§ **SOURCE PASSAGE**:
- Origin: Honolulu, Hawaii, U.S.
- Genres: Alternative rock Indie rock
- Years active: 1993–2005 2009–present
- Labels: Amphetamine Reptile, Boomba Rec, Punk iN My Vitamins, Pale Blue, Vicious Circle
- Members: Troy Balthazar James Kroll Jonathan Kroll Christian Omar Madrigal Izzo
- Past members: Mike Featherson Johnee Kop
- Website: www.chokebore.net

= Chokebore =

American indie rock band

Chokebore is an American indie rock band formed in the early 1990s in Honolulu, Hawaii, and subsequently based in Los Angeles, California, United States. The group was active between 1993 and 2005 before taking a hiatus for 4 years. The group reformed in 2009 and is currently active. Over the course of the band's history they were most successful with European audiences, though are based and primarily toured in the United States.

==Biography==
Innovators of the then-emerging sadcore movement in indie rock in the 1990s, the eclectic rock group consisted of guitarist Jonathan Kroll, drummer Johnee Kop, vocalist Troy Von Balthazar, and bassist A Frank G. They formed in Honolulu in the early 1990s and moved to Los Angeles in 1992 because guitarist Jonathan Kroll was attending art school there. Shortly after the move, they were signed to Amphetamine Reptile Records in 1993, based on a demo tape the band had submitted.

§ **INFORMATION SHOWN**:
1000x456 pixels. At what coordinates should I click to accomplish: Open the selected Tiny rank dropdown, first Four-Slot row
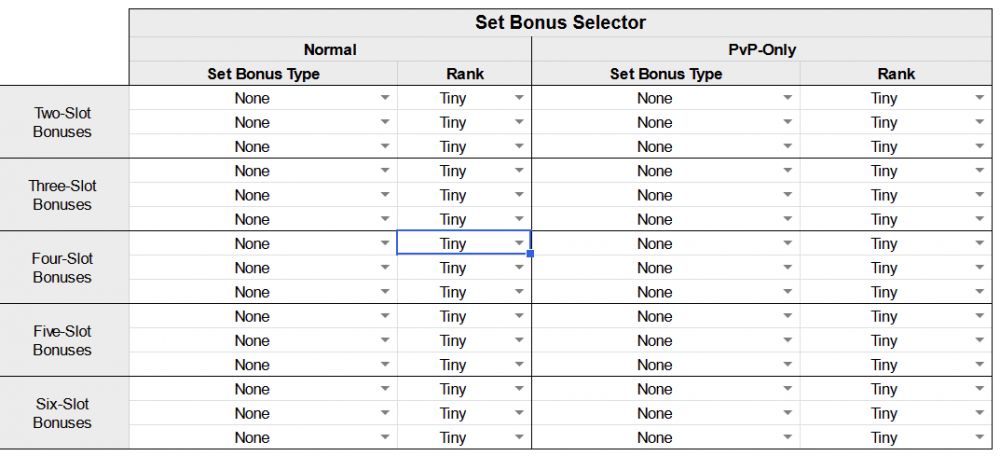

§ **EXERCISES TO COMPLETE**:
1. In the Chokebore passage, why did the band move to Los Angeles in 1992?
2. For each statement, say whether the Chokebore passage agrees with it: (a) The band was signed to Amphetamine Reptile Records in 1993 after submitting a demo tape. (b) The band found its greatest success with audiences in the United States. (c) The group's hiatus lasted four years.
3. Go on with the Chokebore passage, starting right after its final sentence.
The data has no connection to the Chokebore passage.

§ **ANSWERS TO EACH TASK**:
1. They moved because guitarist Jonathan Kroll was attending art school there.

2.
(a) Yes: "they were signed to Amphetamine Reptile Records in 1993, based on a demo tape the band had submitted."
(b) No: "they were most successful with European audiences"
(c) Yes: "before taking a hiatus for 4 years"

3.
Chokebore released their debut single "Nobody / Throats to Hit" and their first full-length Motionless later that year. Their changing tempos and moody outbursts were unlike many other AmRep bands at the time, but their more furious and quicker paced moments aligned themselves just enough. They toured with Guzzard and Today Is The Day as well as with other more well-known like-minded bands, including the Butthole Surfers, Samiam, Girls Against Boys and Nirvana on their last 10 American shows.

In support of 1995's Anything Near Water, they earned a strong following in Europe. Afterwards, Kopp was replaced on drums by Christian Omar Madrigal Izzo and Chokebore released their third album A Taste for Bitters in 1996. It was recorded and engineered by Peter Deimel at Black Box studio in France. Izzo departed from the band after the touring cycle and was replaced on drums by Mike Featherson. The band then released 1998's Black Black, and it represented a portrait of the band's darker side; loneliness, depression, death and sadness became recurring themes. The album was released on AmRep's European offshoot Boomba Records, but wasn't released stateside for another year, finally finding a home on Unwound's Punk in My Vitamins label.

Izzo returned to the band and replaced Featherson on drums in 1999. The band released It's a Miracle in 2002, which saw the band slightly less concerned with strict cohesion of the aesthetics and some songs were looser than on past releases ("Ciao L.A." is perhaps the most straightforward rock track the band has ever put to tape). The live album A Part From Life was released in 2003 and the band went on an indefinite hiatus in 2005.

During the following years, singer/guitar player Troy Von Balthazar recorded two solo albums in Europe, drummer Christian Omar Madrigal Izzo toured with Christian Death 1334 and guitarist Jonathan Kroll started his "slow and wordless" guitar project "A Newborn Riot Of Dreams".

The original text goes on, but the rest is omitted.